== Kutipan Halaman ==
═══

“Fenomena Saat Ini, Bolehkah Muslim Berhutang untuk Naik Haji atau Umrah

INDONESIA,HN.ID- Saat ini banyak fenomena yang terjadi di kalangan umat Islam yang ingin pergi (atau naik) Haji bahkan Umrah dengan meminjam (berhutang) di Bank Konversial umum atau Bank Syariah, bahkan membayar Dp dengan nominal yang sangat minim, masalah kekurangannya dibayar setelah datang kepulangan dengan cara dicicil/diangsur, Apakah itu dibolehkan dalam syariat Islam.?.

“Untuk hal tersebut tidak perlu dan bukan merupakan suatu prioritas, Hal tersebut sesuai dengan jawaban yang diberikan Rasulullah SAW ketika ditanya oleh seorang Sahabatnya Abdullah bin Abi Aufa, “Aku bertanya kepada Rasulullah SAW berkenaan seorang lelaki yang belum menunaikan Haji, apakah itu boleh meminjam uang untuk Haji?

Rasulullah SAW menjawab “TIDAK”, Imam Syafi’i berkata setelah itu, Barang siapa yang tidak mendapatkan kemudahan dan kelebihan harta yang menjadikannya dapat menunaikan Ibadah Haji tanpa melakukan pinjaman, maka ketika itu dia dianggap tidak layak untuk pergi Haji,” demikian kata Kyai Sajjad kepada media, Jumat (01/07/2022).

“Jadi jika kita tidak kerena kekurangan dana, maka tak perlu untuk berhutang, Karena Allah SWT Maha Tahu, bila kita sudah berusaha semaksimal mungkin dengan niat yang tulus untuk berangkat Haji akan tetapi kekurangan dana Insya Allah masih ada jalan yang lebih baik daripada berhutang.” Tutur Kyai Sajjad menegaskan.

Kyai Sajjad,SH menegaskan, Bahwa sanya ajaran Islam tidak memberatkan kepada siapapun untuk bisa berangkat menunaikan ibadah Haji kecuali dia benar-benar telah memiliki kemampuan dan bukan sesuatu yang dipaksakan sebelum tiba saatnya.

Imam Ibn Qudamah pernah mengatakan, “Dan hendaklah (pembekalan ini) adalah harta berlebih dari yang dia perlukan untuk menafkahi keluarganya yang wajib disediakannya, Hal itu dikarenakan nafkah keluarga berkaitan dengan hak manusia dimana mereka lebih membutuhkan dan hak mereka lebih diutamakan, Selain itu, hendaklah perbekalannya dari harta berlebih sehingga dia mampu melunasi hutangnya (Kitab Al Mughni karya Ibn Qudamah).

Namun demikian, menurut Kyai Sajjad, jika hutang pinjaman itu tidak mengganggu keseluruhan tanggung jawabnya menafkahi orang-orang yang berhak dinafkahi (Seperti anak dan istri-red) karena ia mempunyai simpanan yang mencukupi atau harta lain yang dia miliki misalnya dalam bentuk properti atau lain-lain yang bisa dijual apabila diperlukan, Sebagaimana ucapan Imam Syafi’i.

“Tetapi jika ia mempunyai harta yang banyak, ia boleh menjual sebagiannya atau berhutang karena yakin dapat membayar hutang yang dipinjamnya.”

═══

== Tujuan Tugas ==
Salin dengan tepat bagian artikel tentang berhutang untuk naik haji, mulai dari "Imam Ibn Qudamah" dan berakhir pada "karya Ibn Qudamah).".

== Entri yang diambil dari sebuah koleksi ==
═══

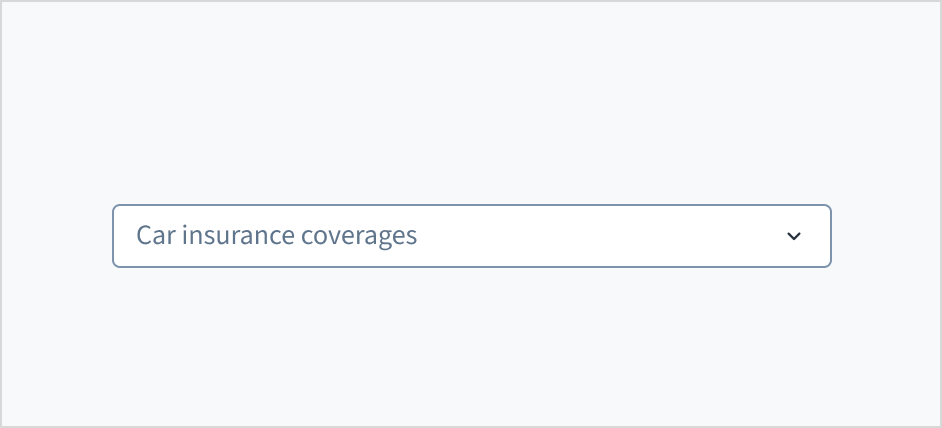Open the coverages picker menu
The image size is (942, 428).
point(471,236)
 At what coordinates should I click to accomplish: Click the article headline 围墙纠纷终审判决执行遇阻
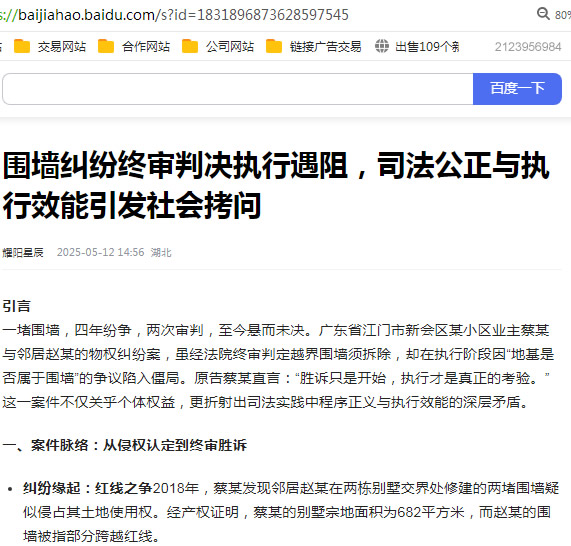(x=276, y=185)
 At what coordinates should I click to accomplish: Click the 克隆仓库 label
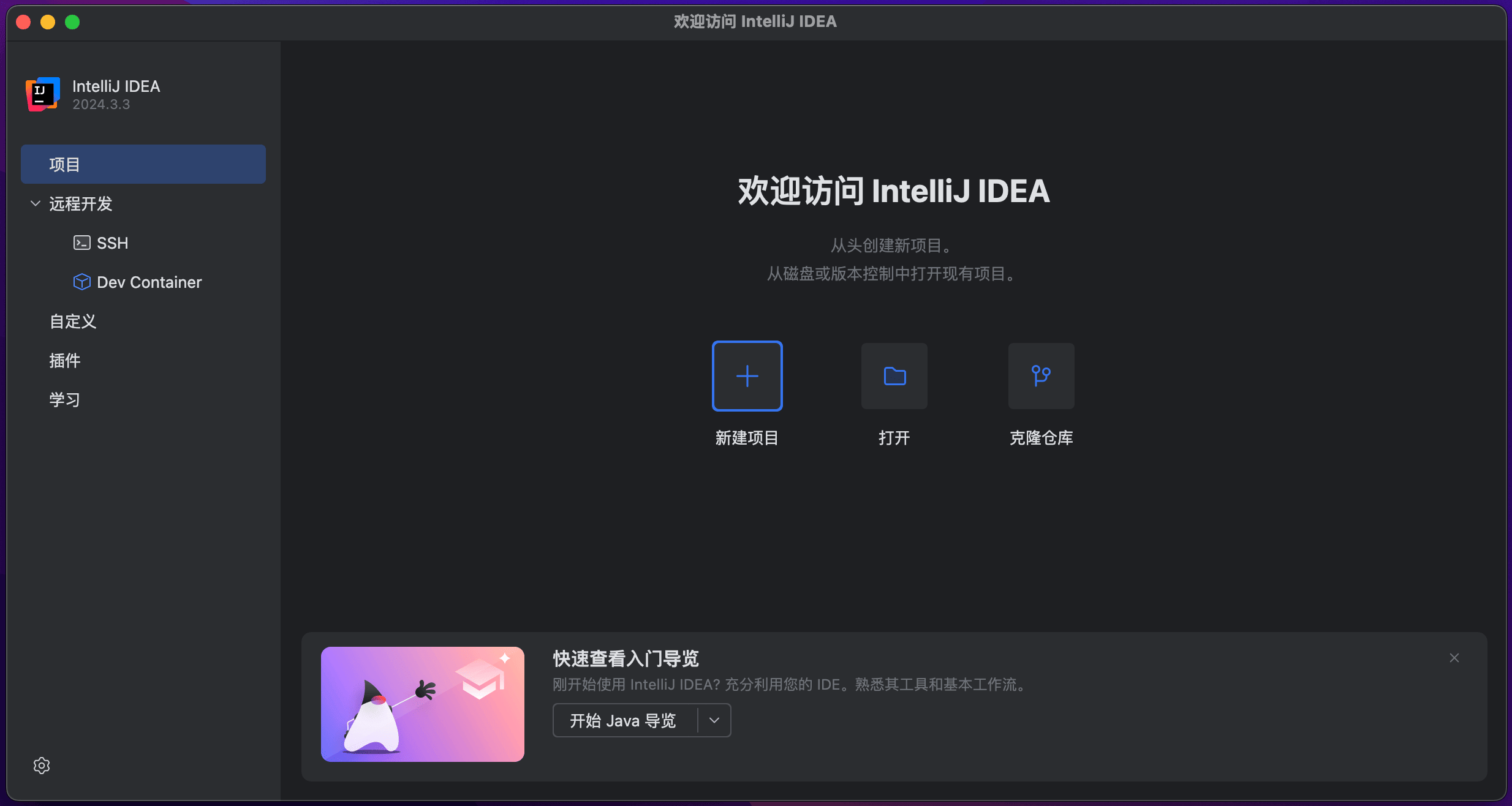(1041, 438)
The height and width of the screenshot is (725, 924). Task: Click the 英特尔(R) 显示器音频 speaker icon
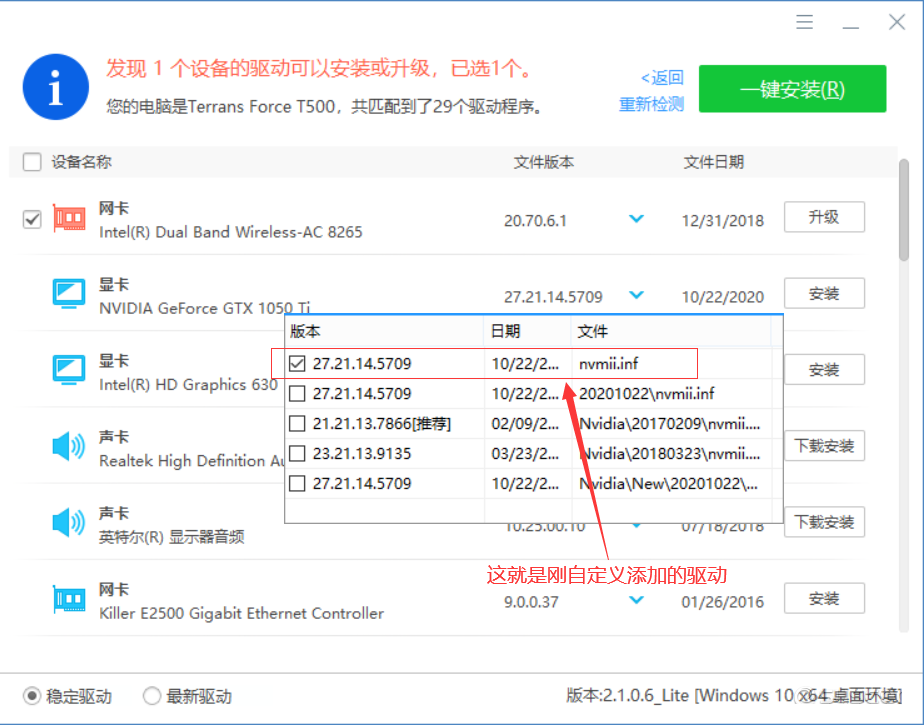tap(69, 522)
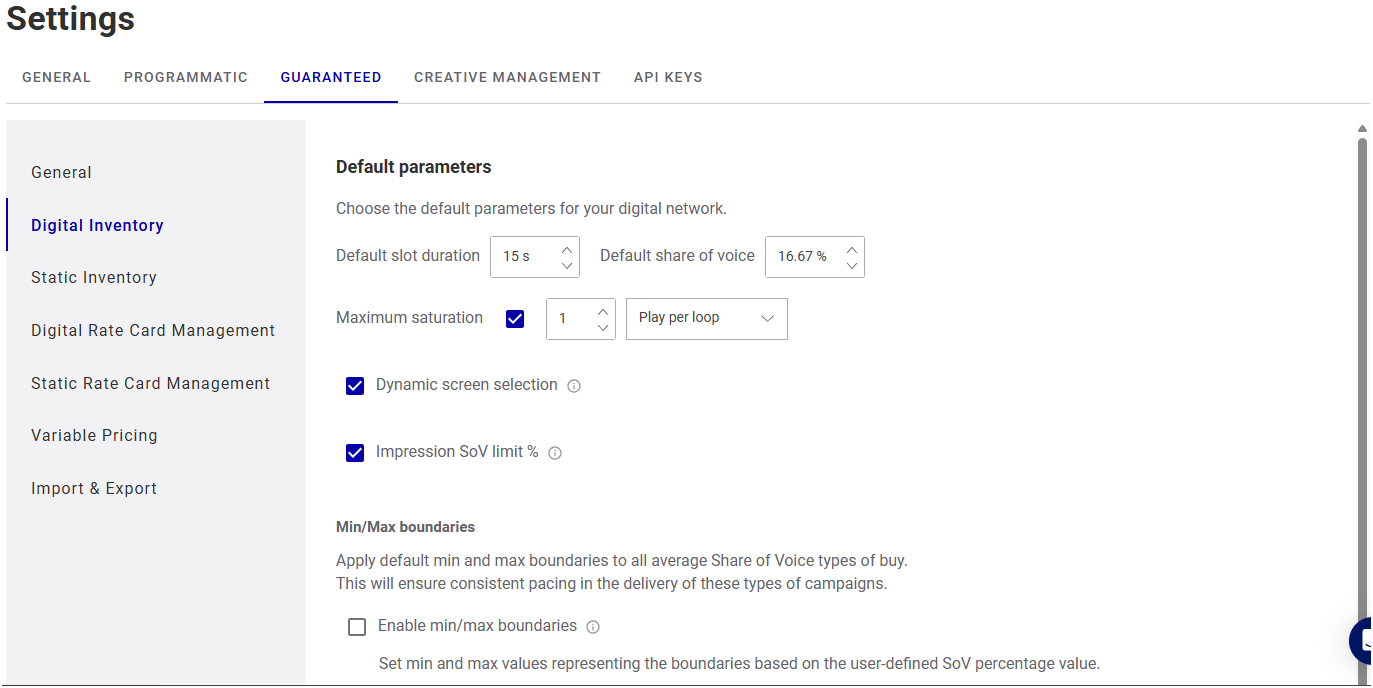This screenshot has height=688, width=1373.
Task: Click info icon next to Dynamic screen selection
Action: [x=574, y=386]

═══

== Penyelesaian Tugas ==
Imam Ibn Qudamah pernah mengatakan, “Dan hendaklah (pembekalan ini) adalah harta berlebih dari yang dia perlukan untuk menafkahi keluarganya yang wajib disediakannya, Hal itu dikarenakan nafkah keluarga berkaitan dengan hak manusia dimana mereka lebih membutuhkan dan hak mereka lebih diutamakan, Selain itu, hendaklah perbekalannya dari harta berlebih sehingga dia mampu melunasi hutangnya (Kitab Al Mughni karya Ibn Qudamah).